Allowing a wounded animal to suffer due to property boundaries doesn't sit well with me, but it isn't worth the potential consequences to me.


----------



## blamb61 (Sep 18, 2016)

What about the requirement to show proof of sex when you can hunt either with archery? I'd rather not have to cut off the animals junk to show that. Why the requirement?


----------



## CPAjeff (Dec 20, 2014)

I work with a guy who recently retired from the DNR and was a CO for 15+ years. I asked him the exact same question about a wounded animal that runs to private property after being shot and he told me the landowner has two options - let the hunter on to retrieve the animal or get a ticket for wanton destruction of wildlife. The first step, if this situation happens, is to call a CO and document (pictures, blood trail, etc.) that the animal was actually on public when the shot was taken.


----------



## AF CYN (Mar 19, 2009)

I agree with CPAjeff--call the DWR and have them help you navigate the situation. I've hunted private property boundaries before. I wouldn't shy away from it, but I'd make dang sure I was well on the public land side of things.


----------



## quartz (Dec 16, 2013)

Here's another thought about recovery: Beware of rain. And, this time of year, in some places, red maple leaves.

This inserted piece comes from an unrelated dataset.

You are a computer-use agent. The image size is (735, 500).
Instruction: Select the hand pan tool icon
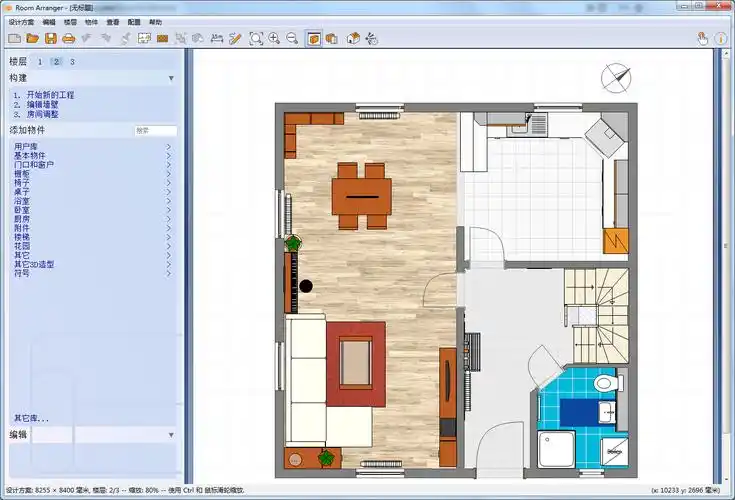(x=701, y=39)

i almost shot a deer yesterday evening in a pause in the rain. A group came running up to me and I drew back and released at 3 yards. Horrible twanging sound. Dry fire, the arrow had fallen off the string! A few moments later I met another hunter, who had already shot one of the group, which is why they ran to me. The deer he shot ran too. I looked around with him for a minute for blood, which was impossible to find any because of all the bright red maple leaves on the ground. A half hour later it was dark and raining hard. That place is very thick cover. I realized how lucky I was not to have made the shot. He is pretty much guaranteed not to recover it.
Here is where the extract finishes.